In the Matter of M

Board of Immigration AppealsAug 23, 1957
7 I&N Dec. 556 (B.I.A. 1957)

A-8847164

Decided by Board August 23, 1957

Divorce under Jordanian-Moslem law by resident of Connecticut not recognized — Subsequent marriage invalid — Ineligibility for relief under section 101 (f) (2) of the act.

(1) Absentee divorce obtained under Jordanian-Moslem law by respondent who acquired domicile in Connecticut is not recognized as valid when it does not comply with the statutory requirements for divorce in that State. (Cf. Matter of H----, VP 5-7303, 6 IN Dec. 470.) As his first marriage has not been legally terminated, respondent is not entitled to preexamination on the basis of his subsequent marriage to a U.S. citizen.

(2) It further follows that respondent is ineligible for voluntary departure by virtue of section 101 (f) (2) of the Immigration and Nationality Act.

DEPORTABLE:

Act of 1924 — Sections 13 and 14 — No visa.

BEFORE THE BOARD


Discussion: This case is before us on appeal from the decision of the special inquiry officer dated March 13, 1957, holding the alien deportable on the above-stated charge and determining that respondent was ineligible for discretionary relief. Respondent, a 30-year-old native of Palestine and a citizen of Transjordan, last entered the United States at New York on November 30, 1950, as a temporary visitor to May 19, 1951.

This proceeding has been pending since 1951, when it was determined that the respondent was deportable on the above-stated charge. Since respondent intended to obtain employment in this country upon entry and remain here indefinitely, he was properly held deportable as an alien entering without a visa by a hearing officer on October 12, 1951. The Board affirmed the order of deportation on July 1, 1952.

Thereafter, respondent disappeared, failed to surrender for deportation, but requested a reopening of the proceedings in 1956 in order to produce evidence of marriage to a United States citizen and to apply for voluntary departure with preexamination.

A motion to reopen was granted by the special inquiry officer on October 31, 1956. Since the proposed reopening concerned an order entered by the Board, jurisdiction to reopen was lodged with the Board under 8 CFR 6.21. However, the record having been reopened and the case having progressed to the point of appeal from the decision of the special inquiry officer upon the reopened hearing, we will now proceed to dispose of the case on the merits.

According to the record, respondent married in 1947, while living in Jordan, and has 2 children who are now living in that country with their mother. On August 23, 1954, respondent married a United States citizen in Connecticut. Respondent alleges that at the time of this second marriage, he honestly believed that his wife had taken steps to divorce him, although he admittedly had no proof along this line.

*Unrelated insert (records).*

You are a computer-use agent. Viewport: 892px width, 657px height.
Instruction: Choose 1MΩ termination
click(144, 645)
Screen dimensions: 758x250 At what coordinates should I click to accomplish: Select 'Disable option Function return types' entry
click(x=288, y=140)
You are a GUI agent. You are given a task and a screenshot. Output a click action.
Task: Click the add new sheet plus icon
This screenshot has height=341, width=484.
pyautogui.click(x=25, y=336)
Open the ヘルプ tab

Thereafter, by a sworn affidavit [made September 4, 1956, at New Haven, Connecticut], respondent attempted to divorce his first wife through a written declaration in the Islamic tradition. On November 18, 1956, respondent and his second "wife" were again married in Connecticut, with respondent then applying for preexamination on November 26, 1956.

The special inquiry officer determined, citing Matter of H----, VP 5-7303, 6 IN Dec. 470 (B.I.A., 1954), that respondent's Moslem divorce was not effective, for Connecticut would not recognize the first marriage as dissolved. Hence, the first marriage had not been legally terminated and respondent was not entitled to preexamination, as well as also being ineligible for voluntary departure by virtue of section 101 (f) (2) [ 8 U.S.C. 1101 (f) (2)].

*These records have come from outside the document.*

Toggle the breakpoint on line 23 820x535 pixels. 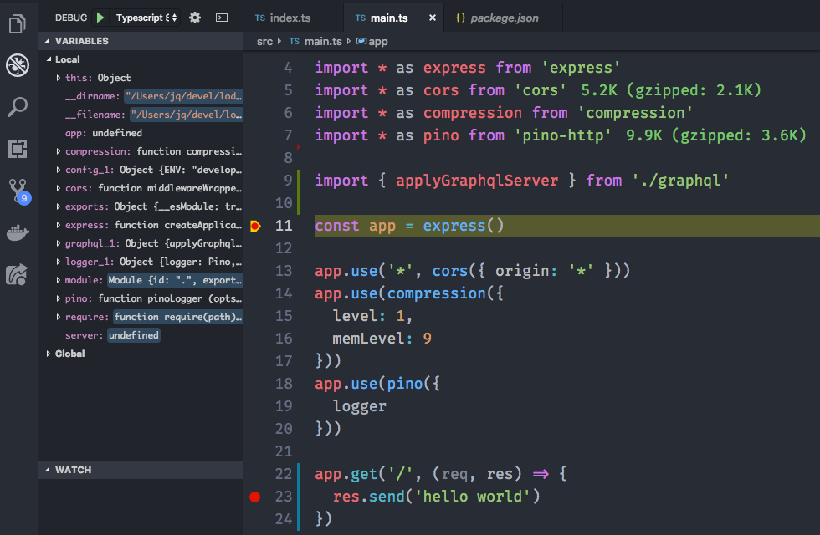click(256, 496)
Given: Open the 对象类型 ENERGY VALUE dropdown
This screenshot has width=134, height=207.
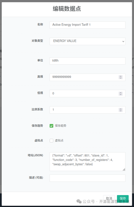Looking at the screenshot, I should pyautogui.click(x=88, y=41).
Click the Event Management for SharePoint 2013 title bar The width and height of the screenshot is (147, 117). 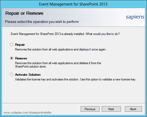73,4
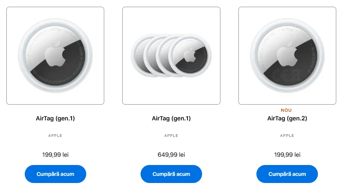Open the AirTag (gen.1) title priced 649,99 lei
The height and width of the screenshot is (192, 349).
click(x=171, y=119)
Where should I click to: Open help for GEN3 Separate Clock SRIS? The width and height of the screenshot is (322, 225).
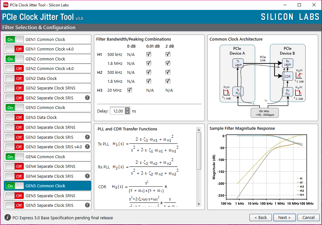pos(87,137)
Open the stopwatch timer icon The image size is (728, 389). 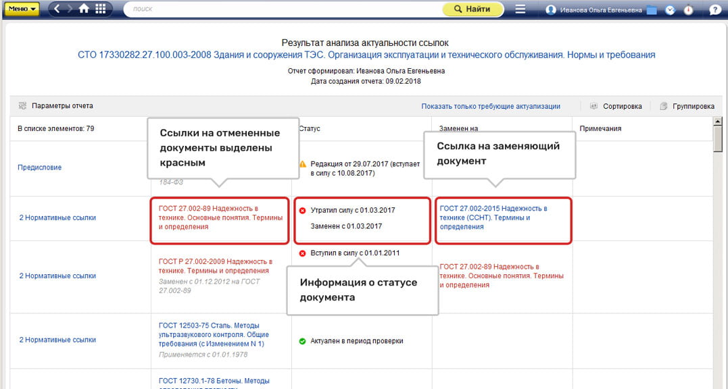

Matter of H----, supra, involved the validity of an Egyptain divorce obtained at the Egyptian Consulate General in New York City, while the husband was in this country in a diplomatic capacity and his first wife, whom he married in Egypt, was elsewhere. The husband then married a United States citizen in Maryland and the couple began living in New York. The Board refused to recognize the decree, since it was not considered binding under either New York or Maryland law.

Counsel contends that because respondent is a citizen of Jordan [the country in which he originally married and where his first wife still resides], the law of that country governs a personal status question, such as is now before us.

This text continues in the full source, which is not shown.